Another of his proposals that has enjoyed large support, especially from young people, is to make college tuition free for every young person in the U.S. Not only does this help disadvantaged young people get an education without being driven into massive debt, but it also improves our entire society when more people receive higher education. Many developed countries, including Germany, Finland, Norway, and Sweden guarantee tuition-free higher education and it is a disgrace that, in the richest country in the world, we spend $600 billion annually on our military while thousands of children are either denied a college education or forced to incur massive debt to obtain one. An even more astounding national disgrace is the fact that, even after the implementation of the Affordable Care Act, 29 million Americans still have no health insurance. Bernie’s proposal for a single-payer, Medicare For All system, would guarantee healthcare for all people while lowering overall costs. It is a national embarrassment that, out of every major industrialized nation, the U.S. is the only one that does not guarantee health care to every citizen as a right.
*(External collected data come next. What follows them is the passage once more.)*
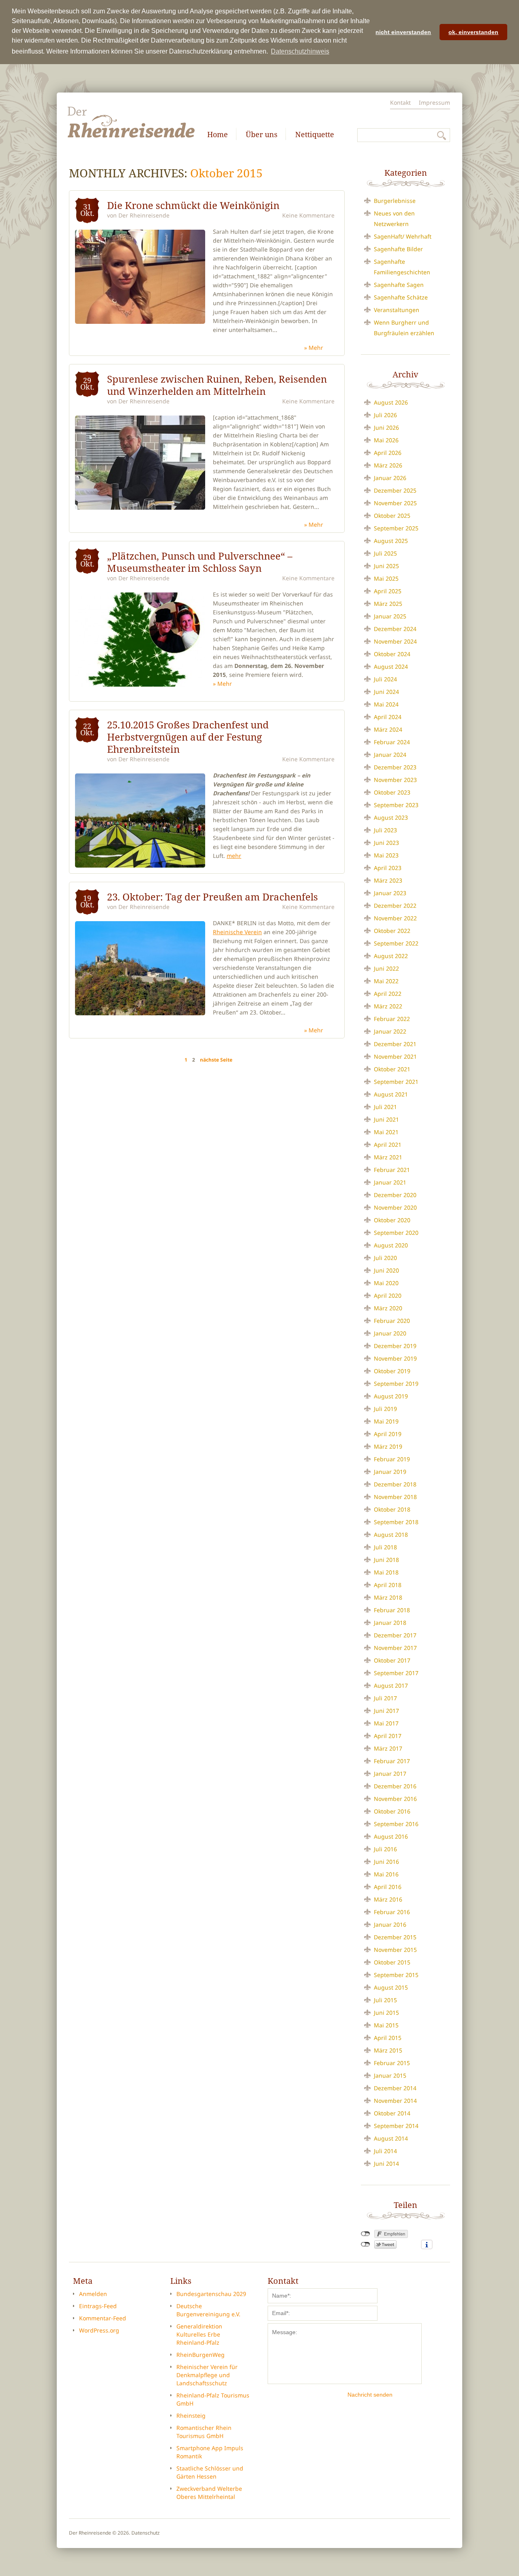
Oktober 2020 (392, 1220)
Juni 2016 (386, 1861)
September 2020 (396, 1232)
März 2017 (388, 1748)
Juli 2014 (385, 2151)
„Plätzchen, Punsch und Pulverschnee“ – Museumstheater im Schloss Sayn (199, 562)
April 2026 (387, 453)
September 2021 (396, 1082)
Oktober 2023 (392, 792)
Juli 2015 (385, 2000)
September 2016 (396, 1824)
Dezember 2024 (395, 629)
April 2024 (387, 717)
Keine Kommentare (308, 215)
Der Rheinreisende (143, 215)
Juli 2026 (385, 415)
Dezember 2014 (395, 2088)
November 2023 (395, 780)
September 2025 (396, 528)
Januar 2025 (390, 616)
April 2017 (387, 1736)
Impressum (434, 102)
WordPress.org (99, 2330)
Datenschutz (145, 2532)
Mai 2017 (386, 1723)
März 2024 (388, 729)
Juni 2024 (386, 692)
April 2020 (387, 1295)
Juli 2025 (385, 553)
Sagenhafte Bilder (398, 249)
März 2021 (388, 1157)
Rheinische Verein (237, 932)
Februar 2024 (392, 742)
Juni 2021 (386, 1119)
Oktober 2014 (392, 2113)
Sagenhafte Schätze (401, 297)
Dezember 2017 (395, 1635)
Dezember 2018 (395, 1484)
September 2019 (396, 1383)
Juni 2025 (386, 566)
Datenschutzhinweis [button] (300, 51)
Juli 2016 (385, 1849)
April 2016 (387, 1887)
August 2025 (391, 541)
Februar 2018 (392, 1610)
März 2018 (388, 1597)
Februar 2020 (392, 1321)
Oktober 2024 (392, 654)
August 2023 (391, 817)
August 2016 (391, 1836)
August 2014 (391, 2138)
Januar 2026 (390, 478)
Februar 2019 (392, 1459)
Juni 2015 (386, 2012)
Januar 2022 (390, 1031)
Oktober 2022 (392, 931)
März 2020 (388, 1308)
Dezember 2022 (395, 905)
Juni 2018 (386, 1560)
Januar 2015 (390, 2075)
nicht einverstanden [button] (403, 32)
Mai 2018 (386, 1572)
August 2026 (391, 402)
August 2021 (391, 1094)
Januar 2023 (390, 893)
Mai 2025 (386, 578)
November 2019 (395, 1358)
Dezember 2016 (395, 1786)
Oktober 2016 (392, 1811)
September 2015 (396, 1975)
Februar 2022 (392, 1019)
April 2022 (387, 993)
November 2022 (395, 918)
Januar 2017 (390, 1773)
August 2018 (391, 1534)
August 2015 (391, 1987)
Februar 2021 (392, 1170)
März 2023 (388, 880)
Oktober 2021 (392, 1069)
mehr (316, 347)
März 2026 (388, 465)
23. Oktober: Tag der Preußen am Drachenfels (212, 897)
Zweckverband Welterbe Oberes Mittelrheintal (209, 2493)
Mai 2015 (386, 2025)
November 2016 (395, 1799)
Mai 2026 (386, 440)
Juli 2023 (385, 830)
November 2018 (395, 1497)
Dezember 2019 (395, 1346)
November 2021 (395, 1056)
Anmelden (93, 2294)
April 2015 (387, 2038)
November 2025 (395, 503)
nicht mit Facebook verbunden (365, 2233)
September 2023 (396, 805)
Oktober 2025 (392, 515)
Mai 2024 (386, 704)
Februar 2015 (392, 2063)
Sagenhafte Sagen (399, 285)
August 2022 (391, 956)
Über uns (261, 134)
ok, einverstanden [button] (473, 32)
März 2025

All of these proposals from Bernie address the vast inequalities of income and wealth in American society. They also address significant inequalities produced through historical and contemporary institutionalized racism that have produced poverty and neglect for people of color in the U.S. People of color are more likely than white people to live in poverty, to go into large amounts of debt after college, and to lack health insurance. Bernie recognizes that these racial disparities did not occur by accident. They were created through centuries of systemic oppression and strengthened by contemporary racist policies that continue to disadvantage people of color. One particularly important area in which the gap between treatment of people of color and the treatment of white people is evident is the criminal justice system, from encounters with police on the street to prison policies. Bernie has proposed a number of important changes to fix America’s racist criminal justice system ranging from investing in community policing and demilitarizing local police forces to banning for-profit prisons and eliminating mandatory minimum sentences.
In addition to these policies, Bernie has strong proposals for addressing the impending disaster of climate change, implementing a foreign policy that emphasizes diplomacy over intervention and regime change, cleansing our political system of the corrupting influence of big money, and much more. All of these are progressive policies that address the important issues afflicting our country and world in real, substantive ways. However, the corporate media seems to never tire of reminding people that “Bernie could never really do all of this. He’s just not being realistic.”
This attitude, frequently expressed by pundits, is ignorant of the very nature of politics. A presidential candidate should not compromise their goals before they even get the opportunity to fight for them. Bernie understands perhaps better than anyone else how difficult it will be to implement his numerous revolutionary changes in office. That is why he never stops reminding his supporters that real change requires a political revolution in which millions of people stand up and tell their government that they are done accepting lies fed to them by politicians bought by corporate interests before they are even elected. Bernie Sanders represents a different kind of politician and, if elected, he will mark an important step towards a different kind of politics, one in which democracy is not just a slogan and the people’s interests are put first.